Monday, December 17, 2012

Gifts of Art



Rene Magritte: Newly Discovered Works
Edited by Sarah Whitfield
Yale Press

This is the season for coffee table art books, which have apparently outlived coffee tables.  Rene Magritte is one of a handful of modern artists who also fascinates a popular audience with his playful juxtapositions and enigmatic images.  Over the past couple of decades a number of works have surfaced purporting to be Magritte's.  This volume publishes color images of many that have been authenticated as true Magrittes.

For the Magritte aficionado, the imagery of many will be familiar--not only did Magritte often mix and match his imagery, but he created exactly (or almost exactly) the same imagery in different media (here it seems to be most often gouache versions of oil paintings.)  Still, there are enough new variations and several spectacular new images to delight even the casual admirer of Magritte's work.  This is a handsome volume indeed, with some images filling a large page.  The scholarly notes are precise but don't overwhelm the images.  Like many famous Magritte paintings, they delight--they make you smile, but also often with that air of mystery and melancholy.  I've always liked his skies, which seem to be between night and day.  Dawn or dusk--or both.  That's Magritte.

Here are three more of my favorites from Yale:


Ezra Stoller: Photographer
Edited by Nina Rappaport and Erica Stoller

Ezra Stoller's photographs of the work of modern architects helped make them famous.  This volume of his mostly black-and-white photography from the 1940s to the 1970s includes these photos, but also photos of other characteristically modern exteriors and interiors--everything from inside the United Nations to inside a Sears store.  The photos often concentrate on what's most interesting about a building: the play of light and shadow, for instance, or its particular place in the landscape (a small modern house at the top of a formidable rocky hill.)  A few of the interiors include people, which at this point help to place them in time, but most of the images are recognizably from the modern age--the pre-post-modern age, that is.

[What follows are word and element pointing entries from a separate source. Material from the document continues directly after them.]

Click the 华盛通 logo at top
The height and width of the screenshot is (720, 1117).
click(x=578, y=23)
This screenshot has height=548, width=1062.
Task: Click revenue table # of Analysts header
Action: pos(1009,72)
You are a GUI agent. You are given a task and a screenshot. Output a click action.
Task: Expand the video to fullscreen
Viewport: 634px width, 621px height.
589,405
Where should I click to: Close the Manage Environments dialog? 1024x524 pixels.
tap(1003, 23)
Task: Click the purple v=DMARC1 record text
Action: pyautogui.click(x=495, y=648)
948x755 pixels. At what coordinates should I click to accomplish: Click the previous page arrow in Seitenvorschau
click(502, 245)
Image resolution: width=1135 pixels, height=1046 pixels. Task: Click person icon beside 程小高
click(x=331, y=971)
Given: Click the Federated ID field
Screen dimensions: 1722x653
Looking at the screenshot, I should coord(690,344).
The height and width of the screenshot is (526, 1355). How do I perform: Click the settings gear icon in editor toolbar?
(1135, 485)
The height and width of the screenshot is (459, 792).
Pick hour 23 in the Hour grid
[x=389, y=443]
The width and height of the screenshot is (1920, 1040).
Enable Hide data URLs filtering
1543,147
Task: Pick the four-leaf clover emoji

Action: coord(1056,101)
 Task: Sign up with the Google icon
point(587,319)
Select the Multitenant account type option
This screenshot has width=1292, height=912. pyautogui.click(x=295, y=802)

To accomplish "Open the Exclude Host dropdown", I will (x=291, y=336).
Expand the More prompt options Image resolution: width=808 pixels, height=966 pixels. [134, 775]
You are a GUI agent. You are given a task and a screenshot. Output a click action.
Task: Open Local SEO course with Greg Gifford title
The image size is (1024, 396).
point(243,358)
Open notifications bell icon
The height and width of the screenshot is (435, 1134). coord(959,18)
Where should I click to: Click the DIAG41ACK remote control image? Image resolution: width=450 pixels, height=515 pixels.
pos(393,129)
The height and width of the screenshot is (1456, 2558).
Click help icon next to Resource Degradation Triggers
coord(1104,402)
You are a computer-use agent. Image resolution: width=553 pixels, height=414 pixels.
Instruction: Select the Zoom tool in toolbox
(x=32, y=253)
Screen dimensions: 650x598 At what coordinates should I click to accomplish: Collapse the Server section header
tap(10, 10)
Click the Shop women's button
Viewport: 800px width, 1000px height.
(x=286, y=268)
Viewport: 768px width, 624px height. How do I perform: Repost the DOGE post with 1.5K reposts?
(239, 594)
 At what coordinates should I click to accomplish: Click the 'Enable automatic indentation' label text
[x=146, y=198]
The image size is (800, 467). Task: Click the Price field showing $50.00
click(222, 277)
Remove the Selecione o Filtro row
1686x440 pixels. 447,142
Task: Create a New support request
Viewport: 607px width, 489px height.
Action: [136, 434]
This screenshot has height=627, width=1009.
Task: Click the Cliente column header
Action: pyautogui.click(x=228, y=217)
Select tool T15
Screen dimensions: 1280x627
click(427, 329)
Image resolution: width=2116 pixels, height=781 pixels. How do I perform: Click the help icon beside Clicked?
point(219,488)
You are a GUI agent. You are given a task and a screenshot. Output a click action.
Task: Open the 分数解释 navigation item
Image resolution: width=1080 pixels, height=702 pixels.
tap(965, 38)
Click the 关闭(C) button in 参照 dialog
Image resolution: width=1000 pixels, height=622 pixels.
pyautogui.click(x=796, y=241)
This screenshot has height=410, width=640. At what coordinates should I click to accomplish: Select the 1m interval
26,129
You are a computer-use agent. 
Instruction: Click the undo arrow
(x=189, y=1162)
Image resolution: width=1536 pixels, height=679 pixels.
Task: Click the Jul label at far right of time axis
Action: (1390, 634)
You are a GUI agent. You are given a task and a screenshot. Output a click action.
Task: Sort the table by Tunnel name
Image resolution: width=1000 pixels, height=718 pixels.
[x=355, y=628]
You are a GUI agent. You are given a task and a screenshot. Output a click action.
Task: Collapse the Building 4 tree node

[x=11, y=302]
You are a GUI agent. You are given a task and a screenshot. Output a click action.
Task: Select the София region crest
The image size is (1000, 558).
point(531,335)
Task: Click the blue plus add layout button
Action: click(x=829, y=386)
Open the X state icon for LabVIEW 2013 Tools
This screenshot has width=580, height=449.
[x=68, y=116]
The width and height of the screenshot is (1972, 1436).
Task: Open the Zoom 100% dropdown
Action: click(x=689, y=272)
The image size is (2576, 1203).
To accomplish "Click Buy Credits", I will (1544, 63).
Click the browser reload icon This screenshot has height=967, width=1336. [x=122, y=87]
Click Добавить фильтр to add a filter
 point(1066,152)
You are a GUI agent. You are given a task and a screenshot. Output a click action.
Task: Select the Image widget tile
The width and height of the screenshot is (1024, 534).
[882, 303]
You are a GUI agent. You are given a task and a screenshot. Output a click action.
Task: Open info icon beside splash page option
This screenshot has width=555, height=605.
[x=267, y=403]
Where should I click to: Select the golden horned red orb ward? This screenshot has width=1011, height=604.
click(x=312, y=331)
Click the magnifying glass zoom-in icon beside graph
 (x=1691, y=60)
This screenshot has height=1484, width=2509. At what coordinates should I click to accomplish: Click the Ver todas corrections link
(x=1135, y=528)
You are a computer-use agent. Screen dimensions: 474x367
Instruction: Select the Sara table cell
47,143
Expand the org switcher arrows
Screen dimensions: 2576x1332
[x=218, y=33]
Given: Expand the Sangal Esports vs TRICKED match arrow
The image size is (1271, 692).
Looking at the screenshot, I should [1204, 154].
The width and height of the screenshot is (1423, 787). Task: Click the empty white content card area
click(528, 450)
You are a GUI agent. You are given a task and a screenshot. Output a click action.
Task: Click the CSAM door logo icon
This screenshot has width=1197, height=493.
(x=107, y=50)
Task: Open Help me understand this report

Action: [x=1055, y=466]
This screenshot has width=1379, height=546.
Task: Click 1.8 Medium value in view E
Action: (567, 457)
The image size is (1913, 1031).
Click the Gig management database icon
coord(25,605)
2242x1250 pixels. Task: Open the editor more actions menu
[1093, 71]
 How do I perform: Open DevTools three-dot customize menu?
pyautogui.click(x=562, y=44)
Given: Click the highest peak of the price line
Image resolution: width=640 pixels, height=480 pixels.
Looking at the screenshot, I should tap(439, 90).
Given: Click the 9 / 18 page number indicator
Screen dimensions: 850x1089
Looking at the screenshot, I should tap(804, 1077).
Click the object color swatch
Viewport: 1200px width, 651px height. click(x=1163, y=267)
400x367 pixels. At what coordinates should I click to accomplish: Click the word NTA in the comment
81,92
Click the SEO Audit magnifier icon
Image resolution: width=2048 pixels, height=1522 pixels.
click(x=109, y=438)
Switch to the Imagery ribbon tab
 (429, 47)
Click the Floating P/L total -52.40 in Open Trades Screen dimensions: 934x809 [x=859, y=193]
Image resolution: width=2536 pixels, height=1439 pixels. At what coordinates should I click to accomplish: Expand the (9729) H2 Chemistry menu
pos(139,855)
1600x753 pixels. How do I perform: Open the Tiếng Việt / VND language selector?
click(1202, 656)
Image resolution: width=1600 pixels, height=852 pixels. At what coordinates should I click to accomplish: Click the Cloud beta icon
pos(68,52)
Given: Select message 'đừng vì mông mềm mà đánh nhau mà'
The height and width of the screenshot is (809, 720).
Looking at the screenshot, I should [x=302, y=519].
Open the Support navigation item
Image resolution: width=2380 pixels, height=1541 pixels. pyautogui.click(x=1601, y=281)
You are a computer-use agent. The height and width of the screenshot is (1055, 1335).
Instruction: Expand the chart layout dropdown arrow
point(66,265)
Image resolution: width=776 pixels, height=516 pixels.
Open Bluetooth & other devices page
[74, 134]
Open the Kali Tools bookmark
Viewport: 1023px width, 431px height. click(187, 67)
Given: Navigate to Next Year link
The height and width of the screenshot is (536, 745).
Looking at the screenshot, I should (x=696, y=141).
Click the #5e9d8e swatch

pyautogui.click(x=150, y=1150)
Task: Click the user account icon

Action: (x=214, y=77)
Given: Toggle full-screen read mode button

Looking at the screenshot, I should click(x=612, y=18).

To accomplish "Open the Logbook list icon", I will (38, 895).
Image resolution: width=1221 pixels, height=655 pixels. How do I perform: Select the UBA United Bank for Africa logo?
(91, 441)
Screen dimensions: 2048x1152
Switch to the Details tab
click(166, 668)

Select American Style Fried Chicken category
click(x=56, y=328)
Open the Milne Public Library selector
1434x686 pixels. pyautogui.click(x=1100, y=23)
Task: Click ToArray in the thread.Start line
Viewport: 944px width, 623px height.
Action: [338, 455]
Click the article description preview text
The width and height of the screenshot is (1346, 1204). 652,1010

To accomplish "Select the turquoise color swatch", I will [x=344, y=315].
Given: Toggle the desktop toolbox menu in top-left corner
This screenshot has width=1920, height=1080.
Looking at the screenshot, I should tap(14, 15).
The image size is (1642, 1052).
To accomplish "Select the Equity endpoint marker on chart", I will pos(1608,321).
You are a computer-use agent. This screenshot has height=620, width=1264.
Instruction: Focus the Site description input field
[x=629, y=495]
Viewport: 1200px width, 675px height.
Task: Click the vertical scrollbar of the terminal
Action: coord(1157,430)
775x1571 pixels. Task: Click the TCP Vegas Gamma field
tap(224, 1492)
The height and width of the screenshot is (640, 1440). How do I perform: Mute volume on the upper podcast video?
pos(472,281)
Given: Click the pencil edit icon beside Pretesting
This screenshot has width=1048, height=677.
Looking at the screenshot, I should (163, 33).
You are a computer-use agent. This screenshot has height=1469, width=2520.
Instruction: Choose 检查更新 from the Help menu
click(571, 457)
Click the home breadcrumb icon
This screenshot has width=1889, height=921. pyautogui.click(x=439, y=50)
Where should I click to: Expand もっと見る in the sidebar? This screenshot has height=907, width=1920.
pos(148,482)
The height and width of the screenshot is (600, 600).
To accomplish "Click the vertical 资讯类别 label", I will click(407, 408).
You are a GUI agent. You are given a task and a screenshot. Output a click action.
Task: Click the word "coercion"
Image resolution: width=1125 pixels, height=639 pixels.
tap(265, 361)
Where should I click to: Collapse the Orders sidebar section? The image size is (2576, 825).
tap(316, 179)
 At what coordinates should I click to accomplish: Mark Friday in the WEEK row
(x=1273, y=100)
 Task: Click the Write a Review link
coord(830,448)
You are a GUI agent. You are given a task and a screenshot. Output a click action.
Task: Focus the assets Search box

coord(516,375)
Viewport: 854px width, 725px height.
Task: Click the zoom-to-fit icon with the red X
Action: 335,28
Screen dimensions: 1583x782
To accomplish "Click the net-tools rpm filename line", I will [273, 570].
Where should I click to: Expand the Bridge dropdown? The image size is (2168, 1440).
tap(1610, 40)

The selection and arrangement of images is excellent for browsing as well as study, and there are several introductory essays on the biographical, historical and formal background.  "My father was a storyteller," Erica Stoller writes, and this volume is like a collection of visual short stories.  It should please readers beyond those involved in either architecture or photography, but will be of special interest to them.

 Ancestral Modern
by Pamela McClusky, Wally Caruana, Lisa Graziose Corrin, and Stephen Gilchrist
 
Artists and others have long been fascinated with the imagery of Australian aboriginal art, both ancient and contemporary.  But beyond their interest as abstract images, there is often a specific relationship of the images to actual landscape, animals and historical events.  This volume matches images with the aspects of the real world that inspired them.  It should appeal to the wandering eye, open to color and pattern and to their relationship to nature, but there is also the scholarly support by two Australian and two American curators that adds another level of satisfaction as well as a permanent contribution to knowledge.


Roy Lichtenstein
James Rondeau and Sheena Wagstaff; With contributions by Clare Bell, Yve-Alain Bois, Iria Candela, Harry Cooper, Sara Doris, Chrissie Iles, James Lawrence, and Stephen Little.

Lichtenstein's images also combine popular fascination with artistic stature.  This volume expands on the familiar with a more complete view of the artist's work, plus previously obscure drawings and collages.  The contributors place Lichtenstein in art history and his own time, while the wealth of images (some 130 works) presented in this large format may fascinate and delight on their own.